You’ve studied setups. You can read a chart. You know what a good trade looks like. But when the trade is live… it doesn’t always play out the way it should.
- You hesitate when it’s time to enter.
- You manage early when it starts working.
- You feel fine one day, then off the next for no clear reason.
It’s confusing because nothing about your knowledge really changed. That’s the part I got stuck on too. What I started to notice, first in my own trading and then sitting with other traders, is that the breakdown doesn’t come from not knowing what to do.
It comes from losing access to it. We can see the same setup. Have the same plan. But experience a completely different moment… and suddenly it feels harder to just follow through.
That’s not a strategy issue.

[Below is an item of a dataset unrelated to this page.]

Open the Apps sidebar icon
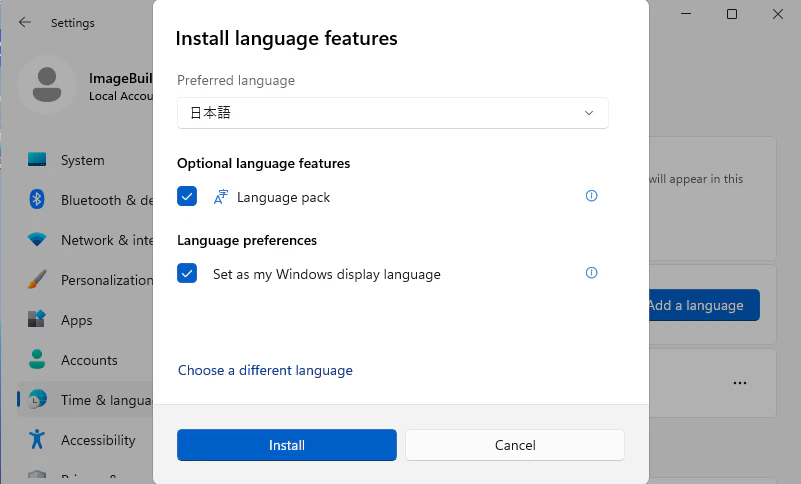This screenshot has width=801, height=484. [37, 319]
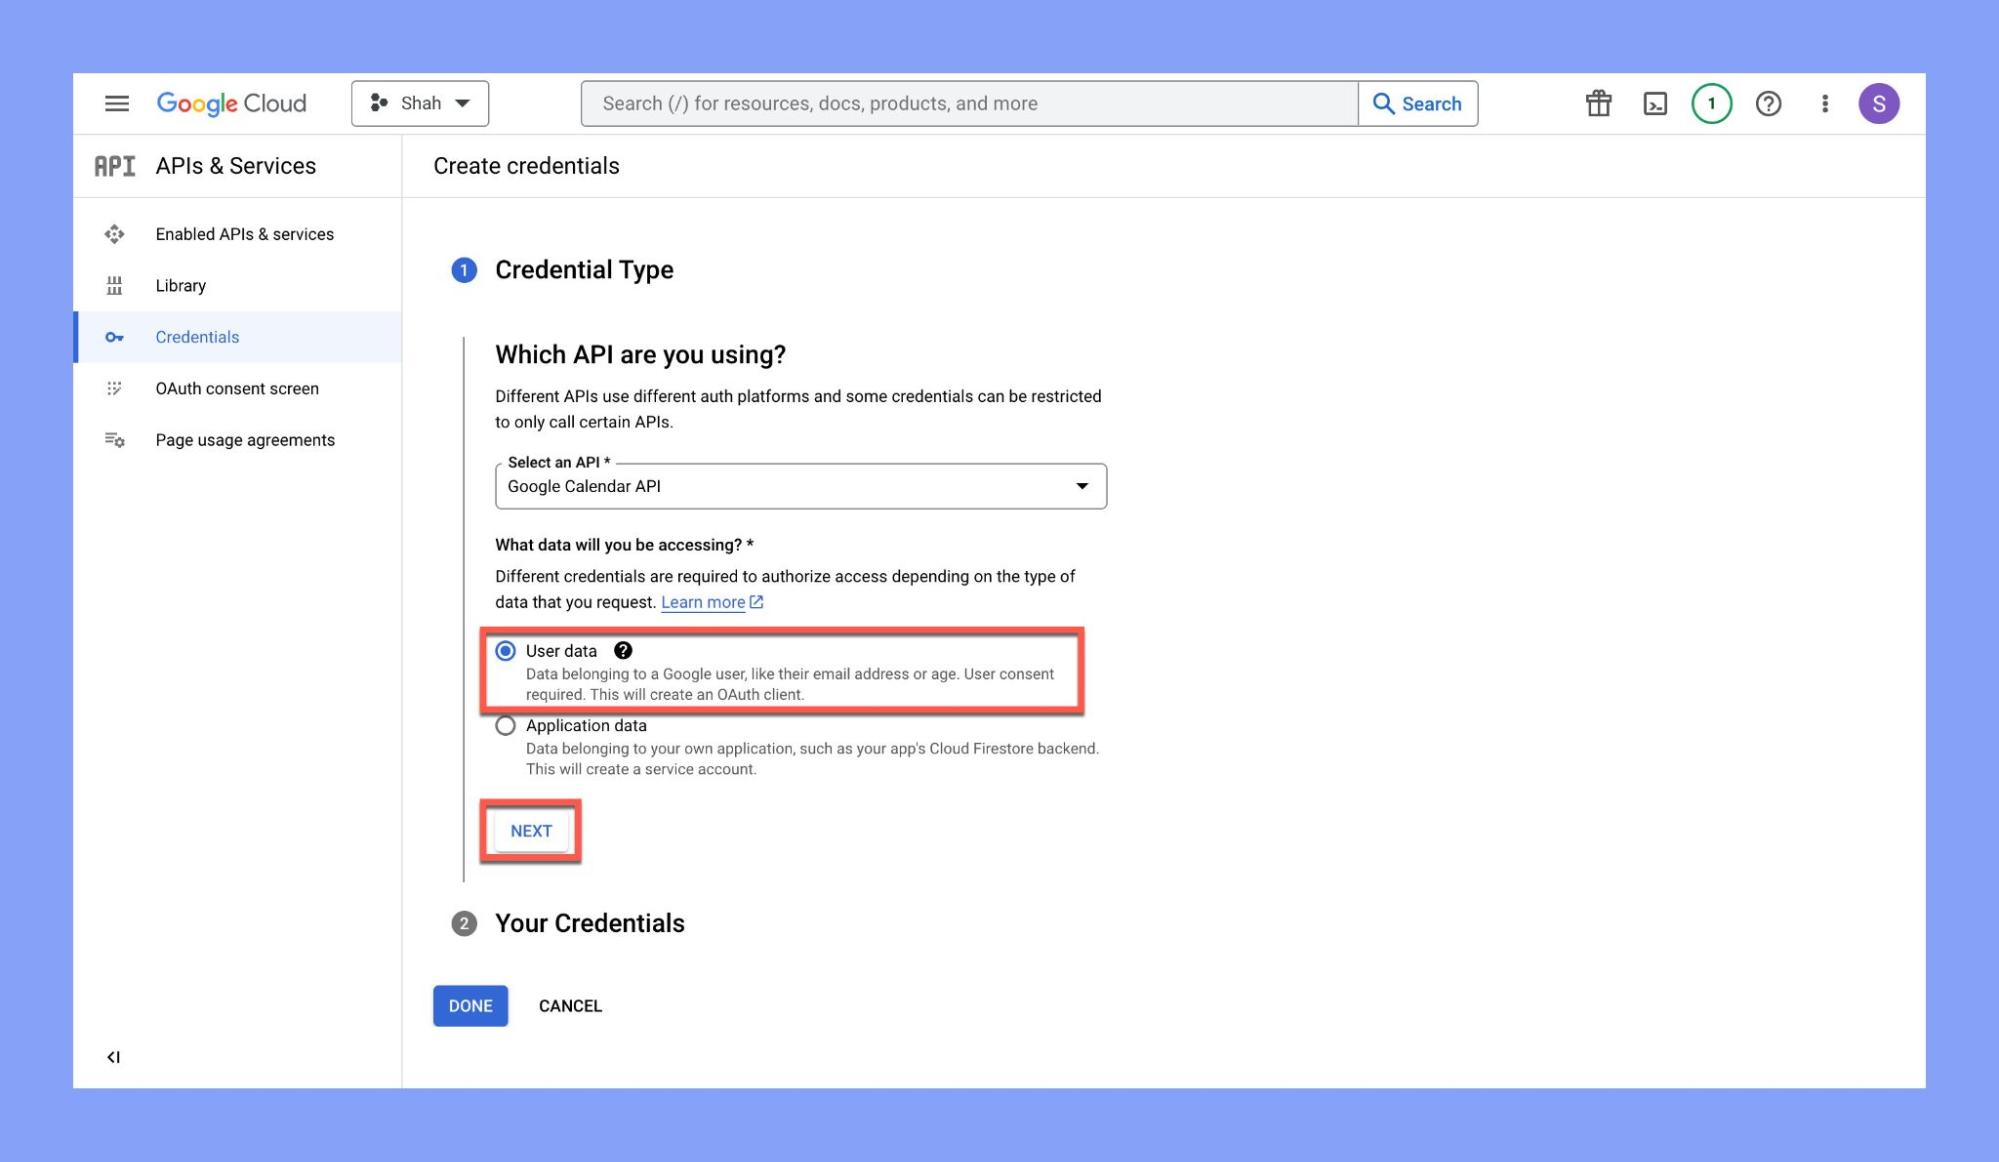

It’s what’s happening internally while you’re trying to execute.
Before trading, I worked in neurological rehabilitation. The focus there wasn’t telling someone to “try harder.” It was restoring the underlying ability that allows the behavior to happen consistently.

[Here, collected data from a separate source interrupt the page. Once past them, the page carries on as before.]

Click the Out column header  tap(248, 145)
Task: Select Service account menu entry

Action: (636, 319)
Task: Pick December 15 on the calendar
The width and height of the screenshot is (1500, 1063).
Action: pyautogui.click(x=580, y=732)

That’s how I look at trading now.
Not fixing trades. Restoring the trader.
Slowing down the moments where things start to shift.
Helping you actually see what’s happening while it’s happening. And building the capacity to stay with a plan when the pressure shows up.
If any of this feels familiar, don’t try to solve it mid trade. Start by noticing one moment each day that didn’t sit right.
Not the chart.
You.
That’s usually where I start with people.
Think back to the last trade you forced.
Not the setup or the execution.
What was happening in your life or in your body right before it?
- Frustration?
- Boredom?
- Pressure?
- Fear of missing out?
- Wanting the day back?
Can YOU answer that?
I'm becoming more and more convinced that understanding that moment matters more than understanding the trade itself.
Trader rehab notes:
One of the questions I've started asking traders is:
"If this trade lost immediately, would you still feel good about taking it?"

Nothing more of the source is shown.